The consequences of non-Debye solvent relaxation upon the barrier-crossing dynamics of adiabatic electron-transfer processes have been explored numerically using a rate formulation due to Hynes for several common forms of the dielectric response function Ê(s), with the objective of assessing the likely experimental importance of such effects. For the ‘‘multiple Debye’’ form of Ê(s), analytic expressions for the required time-correlation function can be obtained, whereas for the Davidson–Cole and Cole–Cole forms numerical solutions to the inverse Laplace transform were required. Illustrative numerical results are presented of the increases in the adiabatic barrier-crossing frequency, νn, predicted to be engendered by the presence of higher-frequency relaxation components for dielectric conditions of likely experimental relevance.

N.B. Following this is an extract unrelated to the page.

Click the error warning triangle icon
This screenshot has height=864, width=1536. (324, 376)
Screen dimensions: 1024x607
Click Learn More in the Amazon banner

Substantial (five- to ten fold) rate enhancements are often obtained, resulting from the disproportionately large influence upon νn predicted to arise from the higher-frequency components of Ê(s). Neither νn, nor the non-Debye influence upon νn, are found to be affected greatly by alterations in the shape of the barrier top caused by variations in the electronic coupling matrix element. Comparisons between these numerical predictions and corresponding experimental solvent-dependent νn values extracted from metallocene self-exchange kinetics indicate that the former can account for a substantial fraction of the νn accelerations observed in alcohols and other non-Debye solvents. Roughly concordant non-Debye effects are also predicted from some other, but not all, recent rate formulations. The desirability of utilizing subpicosecond dynamical solvation information from fluorescence Stokes shifts to predict non-Debye effects upon electron-transfer barrier-crossing frequencies is pointed out.